Thoughts for Your Table – Parshat Beha’alotcha 5784 – Don’t Become Complacent
וַיְדַבֵּר ה' אֶל־מֹשֶׁה בְמִדְבַּר־סִינַי בַּשָּׁנָה הַשֵּׁנִית לְצֵאתָם מֵאֶרֶץ מִצְרַיִם בַּחֹדֶשׁ הָרִאשׁוֹן לֵאמֹר וְיַעֲשׂוּ בְנֵי־יִשְׂרָאֵל אֶת־הַפָּסַח בְּמוֹעֲדוֹ
The LORD spoke to Moses in the wilderness of Sinai, on the first month of the second year following the exodus from the land of Egypt, saying: Let the Israelite people offer the Passover sacrifice at its set time (9:1-2)
Rashi points out that the Book of Bamidbar (Numbers) begins with a command from G-d to take a census of the Jewish people on the first day of the second month of the second year following the exodus from Egypt (1:1-2). Hence, what took place in this week’s parsha came first. Rashi continues that we find in many places that the Torah does not always follow a chronological order. We still need to explain why the Torah chose to do so here.
Rashi cites the Midrash Sifrei that the Book of Bamidbar does not start with this episode of the offering of the Korban Pesach (Paschal Sacrifice) in the desert because it implies something disparaging about the children of Israel. During all the forty years they were in the wilderness they offered only this single Passover sacrifice.
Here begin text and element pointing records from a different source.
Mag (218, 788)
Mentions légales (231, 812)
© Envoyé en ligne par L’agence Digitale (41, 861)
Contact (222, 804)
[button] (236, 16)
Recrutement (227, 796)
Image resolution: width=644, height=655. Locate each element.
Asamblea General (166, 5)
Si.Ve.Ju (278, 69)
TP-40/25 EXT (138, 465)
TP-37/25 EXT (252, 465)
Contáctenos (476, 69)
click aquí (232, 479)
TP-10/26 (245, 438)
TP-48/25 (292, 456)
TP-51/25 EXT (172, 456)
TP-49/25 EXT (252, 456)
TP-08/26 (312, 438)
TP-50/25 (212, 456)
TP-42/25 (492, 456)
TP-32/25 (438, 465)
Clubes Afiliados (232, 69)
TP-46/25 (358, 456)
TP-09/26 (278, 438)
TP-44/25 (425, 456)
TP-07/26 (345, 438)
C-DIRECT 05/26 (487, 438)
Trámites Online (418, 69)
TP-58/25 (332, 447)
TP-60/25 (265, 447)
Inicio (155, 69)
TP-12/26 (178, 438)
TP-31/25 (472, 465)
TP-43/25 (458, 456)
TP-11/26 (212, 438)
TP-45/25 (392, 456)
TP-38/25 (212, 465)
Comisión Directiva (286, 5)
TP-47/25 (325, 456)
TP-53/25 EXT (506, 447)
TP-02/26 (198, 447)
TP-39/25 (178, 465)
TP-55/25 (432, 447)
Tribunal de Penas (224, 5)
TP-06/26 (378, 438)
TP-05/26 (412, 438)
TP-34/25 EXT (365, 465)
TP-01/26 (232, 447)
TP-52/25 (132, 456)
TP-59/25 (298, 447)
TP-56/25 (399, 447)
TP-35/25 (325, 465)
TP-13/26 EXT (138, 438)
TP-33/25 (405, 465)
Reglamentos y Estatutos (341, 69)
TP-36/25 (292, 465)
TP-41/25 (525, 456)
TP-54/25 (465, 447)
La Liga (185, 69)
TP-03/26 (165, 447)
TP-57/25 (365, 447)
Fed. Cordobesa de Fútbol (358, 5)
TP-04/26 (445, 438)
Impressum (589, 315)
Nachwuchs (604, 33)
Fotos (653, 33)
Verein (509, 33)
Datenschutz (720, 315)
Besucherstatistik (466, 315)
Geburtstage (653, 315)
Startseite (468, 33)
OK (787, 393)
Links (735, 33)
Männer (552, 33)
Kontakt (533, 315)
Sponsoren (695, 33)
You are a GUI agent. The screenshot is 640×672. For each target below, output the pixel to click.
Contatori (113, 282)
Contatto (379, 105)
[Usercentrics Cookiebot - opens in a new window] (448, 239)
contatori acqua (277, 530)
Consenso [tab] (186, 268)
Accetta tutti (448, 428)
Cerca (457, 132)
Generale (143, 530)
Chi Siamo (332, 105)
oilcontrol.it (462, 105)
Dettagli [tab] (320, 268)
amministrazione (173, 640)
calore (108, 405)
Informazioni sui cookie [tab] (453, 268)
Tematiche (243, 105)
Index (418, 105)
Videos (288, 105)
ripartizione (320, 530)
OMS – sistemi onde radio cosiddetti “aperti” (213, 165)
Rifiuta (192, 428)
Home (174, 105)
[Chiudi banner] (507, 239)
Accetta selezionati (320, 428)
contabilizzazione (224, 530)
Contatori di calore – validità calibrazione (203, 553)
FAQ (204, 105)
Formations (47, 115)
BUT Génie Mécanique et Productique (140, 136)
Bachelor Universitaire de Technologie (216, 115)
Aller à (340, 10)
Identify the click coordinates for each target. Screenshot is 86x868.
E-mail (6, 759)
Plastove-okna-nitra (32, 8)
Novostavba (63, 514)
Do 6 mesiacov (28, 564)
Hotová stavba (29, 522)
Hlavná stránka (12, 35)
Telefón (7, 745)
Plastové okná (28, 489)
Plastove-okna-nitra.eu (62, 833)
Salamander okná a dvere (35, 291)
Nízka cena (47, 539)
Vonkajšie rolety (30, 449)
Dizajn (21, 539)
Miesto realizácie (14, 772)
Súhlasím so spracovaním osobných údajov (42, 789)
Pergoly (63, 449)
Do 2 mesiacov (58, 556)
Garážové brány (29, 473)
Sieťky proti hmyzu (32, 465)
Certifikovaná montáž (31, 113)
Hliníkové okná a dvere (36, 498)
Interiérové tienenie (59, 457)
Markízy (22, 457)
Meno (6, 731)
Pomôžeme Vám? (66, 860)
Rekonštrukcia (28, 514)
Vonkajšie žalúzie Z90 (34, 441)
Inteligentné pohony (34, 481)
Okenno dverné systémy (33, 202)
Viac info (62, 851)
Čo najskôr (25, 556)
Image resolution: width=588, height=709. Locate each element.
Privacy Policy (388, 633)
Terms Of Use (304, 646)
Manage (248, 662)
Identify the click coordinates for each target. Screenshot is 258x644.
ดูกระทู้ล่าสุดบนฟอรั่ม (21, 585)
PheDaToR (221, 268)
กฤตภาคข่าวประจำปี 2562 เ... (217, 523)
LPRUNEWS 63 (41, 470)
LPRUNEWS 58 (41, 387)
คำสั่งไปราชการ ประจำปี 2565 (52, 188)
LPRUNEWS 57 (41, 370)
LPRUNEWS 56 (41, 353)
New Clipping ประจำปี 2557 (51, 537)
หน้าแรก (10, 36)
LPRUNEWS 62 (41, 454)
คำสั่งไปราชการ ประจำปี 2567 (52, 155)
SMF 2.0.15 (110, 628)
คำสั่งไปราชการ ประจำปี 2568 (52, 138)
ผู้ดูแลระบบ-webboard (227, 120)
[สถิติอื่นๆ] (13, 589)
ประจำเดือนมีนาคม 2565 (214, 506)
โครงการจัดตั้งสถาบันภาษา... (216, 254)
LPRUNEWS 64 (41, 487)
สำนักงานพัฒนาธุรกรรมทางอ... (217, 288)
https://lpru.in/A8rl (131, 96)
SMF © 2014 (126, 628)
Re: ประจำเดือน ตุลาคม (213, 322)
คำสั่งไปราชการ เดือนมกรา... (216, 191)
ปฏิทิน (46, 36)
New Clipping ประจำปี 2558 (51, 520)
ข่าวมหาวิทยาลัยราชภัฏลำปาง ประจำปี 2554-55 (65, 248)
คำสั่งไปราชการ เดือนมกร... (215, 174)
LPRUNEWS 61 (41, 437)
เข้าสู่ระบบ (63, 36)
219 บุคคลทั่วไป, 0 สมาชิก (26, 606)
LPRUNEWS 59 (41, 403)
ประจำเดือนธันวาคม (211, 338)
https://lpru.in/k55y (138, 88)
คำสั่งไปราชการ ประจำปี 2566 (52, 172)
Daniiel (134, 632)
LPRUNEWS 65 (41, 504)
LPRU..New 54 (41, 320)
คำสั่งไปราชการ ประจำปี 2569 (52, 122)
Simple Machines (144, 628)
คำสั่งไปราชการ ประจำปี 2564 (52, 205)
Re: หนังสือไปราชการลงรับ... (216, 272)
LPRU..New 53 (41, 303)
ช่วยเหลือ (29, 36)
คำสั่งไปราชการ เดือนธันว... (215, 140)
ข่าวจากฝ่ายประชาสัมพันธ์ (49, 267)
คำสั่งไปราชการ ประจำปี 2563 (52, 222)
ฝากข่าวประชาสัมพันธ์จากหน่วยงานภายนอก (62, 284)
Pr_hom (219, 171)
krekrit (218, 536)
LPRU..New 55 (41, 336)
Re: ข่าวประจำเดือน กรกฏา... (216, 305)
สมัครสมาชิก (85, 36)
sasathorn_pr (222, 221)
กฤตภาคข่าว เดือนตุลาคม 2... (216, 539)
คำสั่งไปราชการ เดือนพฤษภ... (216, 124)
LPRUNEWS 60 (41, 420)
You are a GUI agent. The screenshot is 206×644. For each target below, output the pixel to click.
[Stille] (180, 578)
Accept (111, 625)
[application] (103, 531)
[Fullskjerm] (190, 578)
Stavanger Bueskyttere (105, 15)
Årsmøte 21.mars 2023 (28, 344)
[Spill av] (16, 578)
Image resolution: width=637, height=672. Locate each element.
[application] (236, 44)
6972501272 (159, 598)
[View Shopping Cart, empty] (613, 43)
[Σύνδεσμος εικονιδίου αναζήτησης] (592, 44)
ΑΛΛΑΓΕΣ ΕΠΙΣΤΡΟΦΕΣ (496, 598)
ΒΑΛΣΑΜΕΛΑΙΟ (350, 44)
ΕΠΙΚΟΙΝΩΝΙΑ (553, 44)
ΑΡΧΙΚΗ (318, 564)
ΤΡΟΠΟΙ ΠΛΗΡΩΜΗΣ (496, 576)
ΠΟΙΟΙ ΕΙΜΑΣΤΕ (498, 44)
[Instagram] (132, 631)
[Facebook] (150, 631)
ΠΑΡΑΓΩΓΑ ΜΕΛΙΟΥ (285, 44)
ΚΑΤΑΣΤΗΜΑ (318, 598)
Chidushai HaRim (Rav Yitzchok Meir of Gur, the Gerrer Rebbe, of blessed memory) comments that before we indict them, let's see if there was a reason why they didn’t bring a Korban Pesach all those years. The Talmud states that we know that only someone with a Brit Milah (circumcision) may partake of the Korban Pesach and the Jewish people were unable to circumcise their children because the desert climate was too dangerous for that. That means that halachically they were unable to offer this sacrifice. So why are they being indicted?
Rav Yitzchok Meir of Gur answered because for the next 38 years in the desert they never showed that being unable to do this mitzvah bothered them!
Let’s take a look at what happened next after receiving the command to offer the Korban Pesach in this week’s parsha.
וַיְהִי אֲנָשִׁים אֲשֶׁר הָיוּ טְמֵאִים לְנֶפֶשׁ אָדָם וְלֹא־יָכְלוּ לַעֲשֹׂת־הַפֶּסַח בַּיּוֹם הַהוּא וַיִּקְרְבוּ לִפְנֵי מֹשֶׁה וְלִפְנֵי אַהֲרֹן בַּיּוֹם הַהוּא׃ וַיֹּאמְרוּ הָאֲנָשִׁים הָהֵמָּה אֵלָיו אֲנַחְנוּ טְמֵאִים לְנֶפֶשׁ אָדָם לָמָּה נִגָּרַע לְבִלְתִּי הַקְרִיב אֶת־קׇרְבַּן ה' בְּמֹעֲדוֹ בְּתוֹךְ בְּנֵי יִשְׂרָאֵל
But there were some men who were impure because of a corpse and could not offer the Passover sacrifice on that day. Appearing that same day before Moses and Aaron, those men said to them, "Impure though we are by reason of a corpse, why must we be debarred from presenting the LORD’s offering at its set time with the rest of the Israelites?" (9:6-7)
One who has become tameh (ritually impure) through contact with a corpse may not partake of the Korban Pesach. Those people were exempt from the obligation to bring this sacrifice. Nonetheless they were terribly bothered by the fact that they were left out of this mitzvah. They were so bothered that they came to plead their case before Moshe and Aharon. G-d’s response to them was the mitzvah of Pesach Sheni, the second chance to bring the Korban Pesach on the 14th day of the month of Iyar if one was unable to bring it on the 14th day of the month of Nisan. Following this though we don’t hear a sound of complaint for the next 38 years about being unable to bring the Korban Pesach. The complacency that developed within the Jewish people was not how the Torah wanted to begin the Book of Bamidbar.
We all receive many requests for Tzedaka (charity) in the mail or online. Clearly we can’t respond to them all. But does it bother us that we can’t help a person in need? Actually, there are such people. A woman from our shul used to say to me broken-hearted, “Rabbi, what should I do? I just can’t answer all those (tzedaka) letters! What should I do?”
Those impure people in this week’s parsha were not complacent about being unable to perform the mitzvah of Korban Pesach. From them we can take a very important lesson. Yearning to do a mitzvah and not becoming complacent is the greatest merit for becoming able and blessed to do that mitzvah.